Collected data

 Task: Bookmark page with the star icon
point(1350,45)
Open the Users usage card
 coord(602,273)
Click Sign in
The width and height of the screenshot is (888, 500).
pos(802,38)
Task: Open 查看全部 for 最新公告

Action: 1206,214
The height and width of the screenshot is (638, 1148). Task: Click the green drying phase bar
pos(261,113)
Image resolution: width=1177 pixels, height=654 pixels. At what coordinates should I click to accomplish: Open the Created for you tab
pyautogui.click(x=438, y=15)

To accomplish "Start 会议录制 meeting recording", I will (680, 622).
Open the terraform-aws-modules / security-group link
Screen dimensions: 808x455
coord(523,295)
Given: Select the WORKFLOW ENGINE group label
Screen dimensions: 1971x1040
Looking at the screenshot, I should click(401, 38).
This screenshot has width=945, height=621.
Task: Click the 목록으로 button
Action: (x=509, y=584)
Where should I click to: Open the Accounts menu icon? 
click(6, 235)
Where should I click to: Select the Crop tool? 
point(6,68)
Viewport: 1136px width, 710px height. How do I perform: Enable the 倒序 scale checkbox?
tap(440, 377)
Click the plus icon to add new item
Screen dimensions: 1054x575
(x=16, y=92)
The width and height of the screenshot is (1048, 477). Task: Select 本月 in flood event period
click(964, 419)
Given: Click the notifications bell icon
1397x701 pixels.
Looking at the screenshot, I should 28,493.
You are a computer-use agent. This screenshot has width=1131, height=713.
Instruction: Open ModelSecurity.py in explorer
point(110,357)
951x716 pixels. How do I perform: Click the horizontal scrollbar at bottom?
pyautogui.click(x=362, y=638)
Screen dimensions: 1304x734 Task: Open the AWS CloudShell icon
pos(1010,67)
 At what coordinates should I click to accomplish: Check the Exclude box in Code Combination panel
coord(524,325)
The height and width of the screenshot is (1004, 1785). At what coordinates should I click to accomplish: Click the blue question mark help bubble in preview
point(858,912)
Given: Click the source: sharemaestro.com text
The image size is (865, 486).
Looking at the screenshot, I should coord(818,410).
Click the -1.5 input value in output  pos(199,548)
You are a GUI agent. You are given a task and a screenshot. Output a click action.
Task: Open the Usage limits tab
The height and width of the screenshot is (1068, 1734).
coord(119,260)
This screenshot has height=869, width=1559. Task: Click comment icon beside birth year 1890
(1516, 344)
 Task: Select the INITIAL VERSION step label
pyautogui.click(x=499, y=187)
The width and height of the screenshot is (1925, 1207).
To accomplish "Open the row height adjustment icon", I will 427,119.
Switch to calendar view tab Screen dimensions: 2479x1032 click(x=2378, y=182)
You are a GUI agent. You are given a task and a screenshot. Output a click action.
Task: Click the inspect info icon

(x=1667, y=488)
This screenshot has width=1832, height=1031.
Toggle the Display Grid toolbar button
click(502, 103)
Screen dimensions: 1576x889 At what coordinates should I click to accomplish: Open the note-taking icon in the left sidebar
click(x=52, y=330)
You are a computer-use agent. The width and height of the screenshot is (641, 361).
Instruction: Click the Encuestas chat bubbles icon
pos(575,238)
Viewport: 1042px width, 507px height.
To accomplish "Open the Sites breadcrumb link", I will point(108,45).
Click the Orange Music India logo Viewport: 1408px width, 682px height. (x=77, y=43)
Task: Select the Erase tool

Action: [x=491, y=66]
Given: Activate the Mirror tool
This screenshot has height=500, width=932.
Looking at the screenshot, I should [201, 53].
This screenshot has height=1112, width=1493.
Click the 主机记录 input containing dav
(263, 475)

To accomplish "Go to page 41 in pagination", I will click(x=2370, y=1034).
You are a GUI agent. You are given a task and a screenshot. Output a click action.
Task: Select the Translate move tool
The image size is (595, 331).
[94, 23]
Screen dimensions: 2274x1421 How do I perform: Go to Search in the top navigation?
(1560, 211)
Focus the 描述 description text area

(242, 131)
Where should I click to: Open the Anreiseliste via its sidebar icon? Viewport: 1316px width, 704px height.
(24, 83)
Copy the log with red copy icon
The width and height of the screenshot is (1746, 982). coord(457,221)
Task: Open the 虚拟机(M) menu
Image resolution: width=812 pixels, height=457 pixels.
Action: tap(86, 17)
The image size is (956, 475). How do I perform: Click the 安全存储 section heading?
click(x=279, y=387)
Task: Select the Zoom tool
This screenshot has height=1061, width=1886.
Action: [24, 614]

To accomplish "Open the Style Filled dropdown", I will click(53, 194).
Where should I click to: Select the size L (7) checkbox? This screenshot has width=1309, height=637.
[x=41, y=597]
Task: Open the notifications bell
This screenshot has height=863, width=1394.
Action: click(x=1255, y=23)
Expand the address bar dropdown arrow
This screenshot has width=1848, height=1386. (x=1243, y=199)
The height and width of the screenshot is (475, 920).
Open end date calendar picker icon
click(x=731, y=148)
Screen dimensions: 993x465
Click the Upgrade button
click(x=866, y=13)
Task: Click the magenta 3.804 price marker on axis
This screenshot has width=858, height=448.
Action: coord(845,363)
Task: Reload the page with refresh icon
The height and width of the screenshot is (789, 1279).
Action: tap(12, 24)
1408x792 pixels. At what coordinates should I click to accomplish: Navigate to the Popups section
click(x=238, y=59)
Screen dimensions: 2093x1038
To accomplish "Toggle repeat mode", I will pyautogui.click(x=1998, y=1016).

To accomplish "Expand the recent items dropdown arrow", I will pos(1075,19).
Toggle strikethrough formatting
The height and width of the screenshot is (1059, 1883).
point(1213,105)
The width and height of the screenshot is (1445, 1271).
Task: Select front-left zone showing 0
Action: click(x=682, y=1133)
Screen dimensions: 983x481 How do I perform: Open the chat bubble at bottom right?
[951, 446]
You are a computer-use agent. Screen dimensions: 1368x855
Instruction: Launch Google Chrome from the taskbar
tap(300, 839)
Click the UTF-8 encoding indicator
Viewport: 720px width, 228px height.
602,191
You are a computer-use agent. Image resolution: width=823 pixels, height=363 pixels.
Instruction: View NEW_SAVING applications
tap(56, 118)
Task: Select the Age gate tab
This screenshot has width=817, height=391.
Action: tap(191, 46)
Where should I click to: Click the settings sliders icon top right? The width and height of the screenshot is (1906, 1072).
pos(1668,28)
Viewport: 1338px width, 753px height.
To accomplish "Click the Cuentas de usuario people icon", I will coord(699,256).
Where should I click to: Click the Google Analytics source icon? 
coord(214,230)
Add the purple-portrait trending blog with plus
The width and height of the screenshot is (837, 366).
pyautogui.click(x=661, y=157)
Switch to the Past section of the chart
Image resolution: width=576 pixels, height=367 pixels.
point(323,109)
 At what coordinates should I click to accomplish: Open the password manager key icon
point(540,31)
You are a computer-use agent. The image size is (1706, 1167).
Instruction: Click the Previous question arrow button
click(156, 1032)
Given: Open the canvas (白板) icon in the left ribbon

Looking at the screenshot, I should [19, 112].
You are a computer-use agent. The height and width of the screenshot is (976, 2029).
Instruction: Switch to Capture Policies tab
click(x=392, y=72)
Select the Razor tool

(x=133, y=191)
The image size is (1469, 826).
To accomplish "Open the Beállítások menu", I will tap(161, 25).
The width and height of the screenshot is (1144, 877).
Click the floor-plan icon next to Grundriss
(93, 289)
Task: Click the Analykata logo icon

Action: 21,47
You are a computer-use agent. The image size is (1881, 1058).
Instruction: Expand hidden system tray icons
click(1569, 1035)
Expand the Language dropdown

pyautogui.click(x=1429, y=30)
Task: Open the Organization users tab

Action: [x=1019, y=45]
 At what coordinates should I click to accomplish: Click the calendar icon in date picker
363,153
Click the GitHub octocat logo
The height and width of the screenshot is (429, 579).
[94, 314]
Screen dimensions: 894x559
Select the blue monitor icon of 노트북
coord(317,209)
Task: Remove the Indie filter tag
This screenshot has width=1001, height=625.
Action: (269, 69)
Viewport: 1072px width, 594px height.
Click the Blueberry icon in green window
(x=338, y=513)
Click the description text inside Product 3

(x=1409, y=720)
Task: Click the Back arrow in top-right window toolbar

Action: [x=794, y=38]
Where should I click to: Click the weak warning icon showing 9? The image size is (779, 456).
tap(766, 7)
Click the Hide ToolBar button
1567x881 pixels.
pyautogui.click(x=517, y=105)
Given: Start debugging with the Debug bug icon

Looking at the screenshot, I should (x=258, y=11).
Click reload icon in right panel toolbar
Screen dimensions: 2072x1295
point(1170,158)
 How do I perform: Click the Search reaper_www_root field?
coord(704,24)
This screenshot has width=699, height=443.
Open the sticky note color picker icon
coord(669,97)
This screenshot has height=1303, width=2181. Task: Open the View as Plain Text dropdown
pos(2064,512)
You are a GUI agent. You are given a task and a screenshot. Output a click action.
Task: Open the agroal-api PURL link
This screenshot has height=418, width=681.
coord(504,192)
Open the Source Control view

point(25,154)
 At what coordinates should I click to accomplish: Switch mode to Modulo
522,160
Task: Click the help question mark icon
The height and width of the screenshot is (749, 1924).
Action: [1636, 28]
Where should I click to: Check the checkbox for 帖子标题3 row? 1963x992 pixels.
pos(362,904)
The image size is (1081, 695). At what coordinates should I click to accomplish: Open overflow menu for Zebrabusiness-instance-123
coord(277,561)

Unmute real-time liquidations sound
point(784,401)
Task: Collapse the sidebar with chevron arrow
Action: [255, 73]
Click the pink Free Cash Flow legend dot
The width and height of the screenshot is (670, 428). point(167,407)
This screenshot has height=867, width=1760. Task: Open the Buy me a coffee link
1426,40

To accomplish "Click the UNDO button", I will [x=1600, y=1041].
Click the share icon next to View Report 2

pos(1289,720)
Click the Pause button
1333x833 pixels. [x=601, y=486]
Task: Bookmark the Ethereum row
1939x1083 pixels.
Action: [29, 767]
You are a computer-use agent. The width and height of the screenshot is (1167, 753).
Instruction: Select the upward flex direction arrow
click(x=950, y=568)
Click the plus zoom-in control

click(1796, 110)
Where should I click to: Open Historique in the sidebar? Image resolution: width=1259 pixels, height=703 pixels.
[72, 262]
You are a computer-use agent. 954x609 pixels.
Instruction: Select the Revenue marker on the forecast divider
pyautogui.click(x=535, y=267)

• **What to work on**:
Lines with "notifications" in them are what the answer must contain; copy each from the records above.

• **Solution for this problem**:
Given: Click the notifications bell icon
Task: Open the notifications bell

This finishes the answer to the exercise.